Rename "GUI agent" to "screen assistant" everywhere in the records below, and repeat them with nothing else altered.

▶ **Materials provided**
= = = =
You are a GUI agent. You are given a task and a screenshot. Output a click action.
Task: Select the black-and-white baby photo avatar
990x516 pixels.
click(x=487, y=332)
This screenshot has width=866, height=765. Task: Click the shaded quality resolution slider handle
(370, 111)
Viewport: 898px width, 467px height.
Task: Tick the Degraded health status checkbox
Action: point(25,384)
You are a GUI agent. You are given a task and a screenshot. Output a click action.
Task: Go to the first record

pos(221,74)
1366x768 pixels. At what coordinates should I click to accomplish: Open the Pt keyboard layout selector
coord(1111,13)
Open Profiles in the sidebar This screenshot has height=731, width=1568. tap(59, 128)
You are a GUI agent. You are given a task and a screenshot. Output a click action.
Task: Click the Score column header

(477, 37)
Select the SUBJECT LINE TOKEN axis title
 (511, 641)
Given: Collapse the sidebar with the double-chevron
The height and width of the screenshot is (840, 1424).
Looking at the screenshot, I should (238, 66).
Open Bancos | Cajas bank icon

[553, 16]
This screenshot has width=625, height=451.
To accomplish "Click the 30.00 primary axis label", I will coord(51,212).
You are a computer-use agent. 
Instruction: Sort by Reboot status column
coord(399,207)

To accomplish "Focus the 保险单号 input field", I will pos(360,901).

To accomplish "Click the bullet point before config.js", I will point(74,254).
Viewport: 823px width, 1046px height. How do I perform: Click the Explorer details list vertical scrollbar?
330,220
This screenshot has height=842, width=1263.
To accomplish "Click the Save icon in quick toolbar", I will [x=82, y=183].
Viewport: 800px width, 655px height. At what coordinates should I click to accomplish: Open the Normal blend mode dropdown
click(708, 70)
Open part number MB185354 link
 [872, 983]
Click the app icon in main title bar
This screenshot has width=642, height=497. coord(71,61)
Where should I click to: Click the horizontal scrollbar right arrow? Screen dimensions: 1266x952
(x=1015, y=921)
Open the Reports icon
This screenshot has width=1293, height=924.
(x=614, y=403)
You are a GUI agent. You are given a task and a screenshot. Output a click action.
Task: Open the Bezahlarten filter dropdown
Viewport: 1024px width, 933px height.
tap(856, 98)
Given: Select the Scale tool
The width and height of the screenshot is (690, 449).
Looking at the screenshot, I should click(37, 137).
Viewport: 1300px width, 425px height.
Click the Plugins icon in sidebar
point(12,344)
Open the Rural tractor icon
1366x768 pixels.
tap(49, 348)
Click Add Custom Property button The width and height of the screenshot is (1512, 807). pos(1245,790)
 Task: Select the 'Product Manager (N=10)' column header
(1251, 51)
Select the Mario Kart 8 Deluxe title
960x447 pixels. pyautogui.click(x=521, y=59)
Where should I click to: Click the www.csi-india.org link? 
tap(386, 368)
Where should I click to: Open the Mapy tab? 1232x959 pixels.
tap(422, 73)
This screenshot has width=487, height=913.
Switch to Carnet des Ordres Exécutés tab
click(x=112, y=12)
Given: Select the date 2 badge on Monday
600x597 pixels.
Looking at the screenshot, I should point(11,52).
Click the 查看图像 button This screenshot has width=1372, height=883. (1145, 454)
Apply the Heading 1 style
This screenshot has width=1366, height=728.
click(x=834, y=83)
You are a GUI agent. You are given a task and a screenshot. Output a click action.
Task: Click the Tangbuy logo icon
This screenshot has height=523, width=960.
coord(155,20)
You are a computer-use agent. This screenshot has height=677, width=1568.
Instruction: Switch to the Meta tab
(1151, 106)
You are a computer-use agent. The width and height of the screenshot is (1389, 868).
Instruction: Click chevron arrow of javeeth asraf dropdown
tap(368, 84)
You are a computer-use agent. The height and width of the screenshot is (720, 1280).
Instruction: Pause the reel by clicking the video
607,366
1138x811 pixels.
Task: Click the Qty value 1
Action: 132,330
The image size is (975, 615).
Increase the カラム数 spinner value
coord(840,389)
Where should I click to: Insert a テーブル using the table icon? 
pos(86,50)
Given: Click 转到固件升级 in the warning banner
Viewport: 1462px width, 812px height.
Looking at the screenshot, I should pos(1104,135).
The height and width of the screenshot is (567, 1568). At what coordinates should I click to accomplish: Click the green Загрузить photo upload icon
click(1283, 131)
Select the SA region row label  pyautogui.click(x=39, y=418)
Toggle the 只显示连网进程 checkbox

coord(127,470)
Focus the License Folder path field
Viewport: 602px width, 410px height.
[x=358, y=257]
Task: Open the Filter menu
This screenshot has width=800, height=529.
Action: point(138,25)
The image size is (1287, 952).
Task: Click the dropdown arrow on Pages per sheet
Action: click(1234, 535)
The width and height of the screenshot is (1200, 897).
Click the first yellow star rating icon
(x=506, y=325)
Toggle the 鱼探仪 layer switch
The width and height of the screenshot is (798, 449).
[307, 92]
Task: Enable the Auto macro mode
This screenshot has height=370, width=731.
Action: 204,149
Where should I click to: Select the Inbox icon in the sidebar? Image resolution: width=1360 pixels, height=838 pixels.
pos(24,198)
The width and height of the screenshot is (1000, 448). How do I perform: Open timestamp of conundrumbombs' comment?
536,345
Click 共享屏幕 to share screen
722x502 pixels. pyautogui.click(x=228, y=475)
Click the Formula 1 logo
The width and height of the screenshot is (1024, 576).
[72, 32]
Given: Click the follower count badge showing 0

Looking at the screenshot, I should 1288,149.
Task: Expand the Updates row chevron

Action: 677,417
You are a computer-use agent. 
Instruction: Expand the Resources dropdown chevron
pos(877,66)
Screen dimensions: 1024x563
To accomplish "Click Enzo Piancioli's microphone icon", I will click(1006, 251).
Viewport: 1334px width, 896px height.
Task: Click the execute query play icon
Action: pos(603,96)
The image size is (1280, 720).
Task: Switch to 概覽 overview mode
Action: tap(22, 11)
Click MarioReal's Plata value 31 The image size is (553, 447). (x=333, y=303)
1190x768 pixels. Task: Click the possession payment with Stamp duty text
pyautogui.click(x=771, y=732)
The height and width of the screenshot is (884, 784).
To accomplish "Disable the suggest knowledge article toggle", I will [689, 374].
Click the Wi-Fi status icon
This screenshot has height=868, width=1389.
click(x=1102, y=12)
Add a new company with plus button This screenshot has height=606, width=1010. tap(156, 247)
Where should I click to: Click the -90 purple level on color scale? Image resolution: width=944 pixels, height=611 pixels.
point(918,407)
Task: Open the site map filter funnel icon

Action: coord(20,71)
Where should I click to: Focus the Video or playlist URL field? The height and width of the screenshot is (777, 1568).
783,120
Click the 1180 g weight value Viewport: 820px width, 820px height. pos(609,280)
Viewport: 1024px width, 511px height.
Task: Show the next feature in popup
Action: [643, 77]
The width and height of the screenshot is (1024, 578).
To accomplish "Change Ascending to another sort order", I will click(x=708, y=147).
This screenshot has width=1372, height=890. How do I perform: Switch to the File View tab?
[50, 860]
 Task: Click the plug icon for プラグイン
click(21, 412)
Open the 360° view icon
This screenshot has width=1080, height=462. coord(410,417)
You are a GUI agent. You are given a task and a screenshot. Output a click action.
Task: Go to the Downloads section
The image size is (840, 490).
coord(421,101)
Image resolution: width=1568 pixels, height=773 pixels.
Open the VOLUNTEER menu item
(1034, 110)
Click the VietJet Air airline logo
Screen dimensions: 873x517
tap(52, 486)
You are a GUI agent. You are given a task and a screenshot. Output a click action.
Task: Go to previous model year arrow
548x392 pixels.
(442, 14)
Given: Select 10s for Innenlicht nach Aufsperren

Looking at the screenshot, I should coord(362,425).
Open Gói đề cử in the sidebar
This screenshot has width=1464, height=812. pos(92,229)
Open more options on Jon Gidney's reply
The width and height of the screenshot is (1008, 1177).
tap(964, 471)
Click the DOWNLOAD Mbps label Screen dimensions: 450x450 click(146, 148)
= = = =
▶ **Task answer**
You are a screen assistant. You are given a task and a screenshot. Output a click action.
Task: Select the black-and-white baby photo avatar
990x516 pixels.
click(x=487, y=332)
This screenshot has width=866, height=765. Task: Click the shaded quality resolution slider handle
(370, 111)
Viewport: 898px width, 467px height.
Task: Tick the Degraded health status checkbox
Action: point(25,384)
You are a screen assistant. You are given a task and a screenshot. Output a click action.
Task: Go to the first record

pos(221,74)
1366x768 pixels. At what coordinates should I click to accomplish: Open the Pt keyboard layout selector
coord(1111,13)
Open Profiles in the sidebar This screenshot has height=731, width=1568. tap(59, 128)
You are a screen assistant. You are given a task and a screenshot. Output a click action.
Task: Click the Score column header

(477, 37)
Select the SUBJECT LINE TOKEN axis title
 (511, 641)
Given: Collapse the sidebar with the double-chevron
The height and width of the screenshot is (840, 1424).
Looking at the screenshot, I should (238, 66).
Open Bancos | Cajas bank icon

[553, 16]
This screenshot has width=625, height=451.
To accomplish "Click the 30.00 primary axis label", I will coord(51,212).
You are a computer-use agent. 
Instruction: Sort by Reboot status column
coord(399,207)

To accomplish "Focus the 保险单号 input field", I will pos(360,901).

To accomplish "Click the bullet point before config.js", I will point(74,254).
Viewport: 823px width, 1046px height. How do I perform: Click the Explorer details list vertical scrollbar?
330,220
This screenshot has height=842, width=1263.
To accomplish "Click the Save icon in quick toolbar", I will [x=82, y=183].
Viewport: 800px width, 655px height. At what coordinates should I click to accomplish: Open the Normal blend mode dropdown
click(708, 70)
Open part number MB185354 link
 [872, 983]
Click the app icon in main title bar
This screenshot has width=642, height=497. coord(71,61)
Where should I click to: Click the horizontal scrollbar right arrow? Screen dimensions: 1266x952
(x=1015, y=921)
Open the Reports icon
This screenshot has width=1293, height=924.
(x=614, y=403)
You are a screen assistant. You are given a task and a screenshot. Output a click action.
Task: Open the Bezahlarten filter dropdown
Viewport: 1024px width, 933px height.
tap(856, 98)
Given: Select the Scale tool
The width and height of the screenshot is (690, 449).
Looking at the screenshot, I should click(37, 137).
Viewport: 1300px width, 425px height.
Click the Plugins icon in sidebar
point(12,344)
Open the Rural tractor icon
1366x768 pixels.
tap(49, 348)
Click Add Custom Property button The width and height of the screenshot is (1512, 807). pos(1245,790)
 Task: Select the 'Product Manager (N=10)' column header
(1251, 51)
Select the Mario Kart 8 Deluxe title
960x447 pixels. pyautogui.click(x=521, y=59)
Where should I click to: Click the www.csi-india.org link? 
tap(386, 368)
Where should I click to: Open the Mapy tab? 1232x959 pixels.
tap(422, 73)
This screenshot has width=487, height=913.
Switch to Carnet des Ordres Exécutés tab
click(x=112, y=12)
Given: Select the date 2 badge on Monday
600x597 pixels.
Looking at the screenshot, I should point(11,52).
Click the 查看图像 button This screenshot has width=1372, height=883. (1145, 454)
Apply the Heading 1 style
This screenshot has width=1366, height=728.
click(x=834, y=83)
You are a screen assistant. You are given a task and a screenshot. Output a click action.
Task: Click the Tangbuy logo icon
This screenshot has height=523, width=960.
coord(155,20)
You are a computer-use agent. This screenshot has height=677, width=1568.
Instruction: Switch to the Meta tab
(1151, 106)
You are a computer-use agent. The width and height of the screenshot is (1389, 868).
Instruction: Click chevron arrow of javeeth asraf dropdown
tap(368, 84)
You are a computer-use agent. The height and width of the screenshot is (720, 1280).
Instruction: Pause the reel by clicking the video
607,366
1138x811 pixels.
Task: Click the Qty value 1
Action: 132,330
The image size is (975, 615).
Increase the カラム数 spinner value
coord(840,389)
Where should I click to: Insert a テーブル using the table icon? 
pos(86,50)
Given: Click 转到固件升级 in the warning banner
Viewport: 1462px width, 812px height.
Looking at the screenshot, I should pos(1104,135).
The height and width of the screenshot is (567, 1568). At what coordinates should I click to accomplish: Click the green Загрузить photo upload icon
click(1283, 131)
Select the SA region row label  pyautogui.click(x=39, y=418)
Toggle the 只显示连网进程 checkbox

coord(127,470)
Focus the License Folder path field
Viewport: 602px width, 410px height.
[x=358, y=257]
Task: Open the Filter menu
This screenshot has width=800, height=529.
Action: point(138,25)
The image size is (1287, 952).
Task: Click the dropdown arrow on Pages per sheet
Action: click(1234, 535)
The width and height of the screenshot is (1200, 897).
Click the first yellow star rating icon
(x=506, y=325)
Toggle the 鱼探仪 layer switch
The width and height of the screenshot is (798, 449).
[307, 92]
Task: Enable the Auto macro mode
This screenshot has height=370, width=731.
Action: 204,149
Where should I click to: Select the Inbox icon in the sidebar? Image resolution: width=1360 pixels, height=838 pixels.
pos(24,198)
The width and height of the screenshot is (1000, 448). How do I perform: Open timestamp of conundrumbombs' comment?
536,345
Click 共享屏幕 to share screen
722x502 pixels. pyautogui.click(x=228, y=475)
Click the Formula 1 logo
The width and height of the screenshot is (1024, 576).
[72, 32]
Given: Click the follower count badge showing 0

Looking at the screenshot, I should 1288,149.
Task: Expand the Updates row chevron

Action: 677,417
You are a computer-use agent. 
Instruction: Expand the Resources dropdown chevron
pos(877,66)
Screen dimensions: 1024x563
To accomplish "Click Enzo Piancioli's microphone icon", I will click(1006, 251).
Viewport: 1334px width, 896px height.
Task: Click the execute query play icon
Action: pos(603,96)
The image size is (1280, 720).
Task: Switch to 概覽 overview mode
Action: tap(22, 11)
Click MarioReal's Plata value 31 The image size is (553, 447). (x=333, y=303)
1190x768 pixels. Task: Click the possession payment with Stamp duty text
pyautogui.click(x=771, y=732)
The height and width of the screenshot is (884, 784).
To accomplish "Disable the suggest knowledge article toggle", I will [689, 374].
Click the Wi-Fi status icon
This screenshot has height=868, width=1389.
click(x=1102, y=12)
Add a new company with plus button This screenshot has height=606, width=1010. tap(156, 247)
Where should I click to: Click the -90 purple level on color scale? Image resolution: width=944 pixels, height=611 pixels.
point(918,407)
Task: Open the site map filter funnel icon

Action: coord(20,71)
Where should I click to: Focus the Video or playlist URL field? The height and width of the screenshot is (777, 1568).
783,120
Click the 1180 g weight value Viewport: 820px width, 820px height. pos(609,280)
Viewport: 1024px width, 511px height.
Task: Show the next feature in popup
Action: [643, 77]
The width and height of the screenshot is (1024, 578).
To accomplish "Change Ascending to another sort order", I will click(x=708, y=147).
This screenshot has width=1372, height=890. How do I perform: Switch to the File View tab?
[50, 860]
 Task: Click the plug icon for プラグイン
click(21, 412)
Open the 360° view icon
This screenshot has width=1080, height=462. coord(410,417)
You are a screen assistant. You are given a task and a screenshot. Output a click action.
Task: Go to the Downloads section
The image size is (840, 490).
coord(421,101)
Image resolution: width=1568 pixels, height=773 pixels.
Open the VOLUNTEER menu item
(1034, 110)
Click the VietJet Air airline logo
Screen dimensions: 873x517
tap(52, 486)
You are a screen assistant. You are given a task and a screenshot. Output a click action.
Task: Go to previous model year arrow
548x392 pixels.
(442, 14)
Given: Select 10s for Innenlicht nach Aufsperren

Looking at the screenshot, I should coord(362,425).
Open Gói đề cử in the sidebar
This screenshot has width=1464, height=812. pos(92,229)
Open more options on Jon Gidney's reply
The width and height of the screenshot is (1008, 1177).
tap(964, 471)
Click the DOWNLOAD Mbps label Screen dimensions: 450x450 click(146, 148)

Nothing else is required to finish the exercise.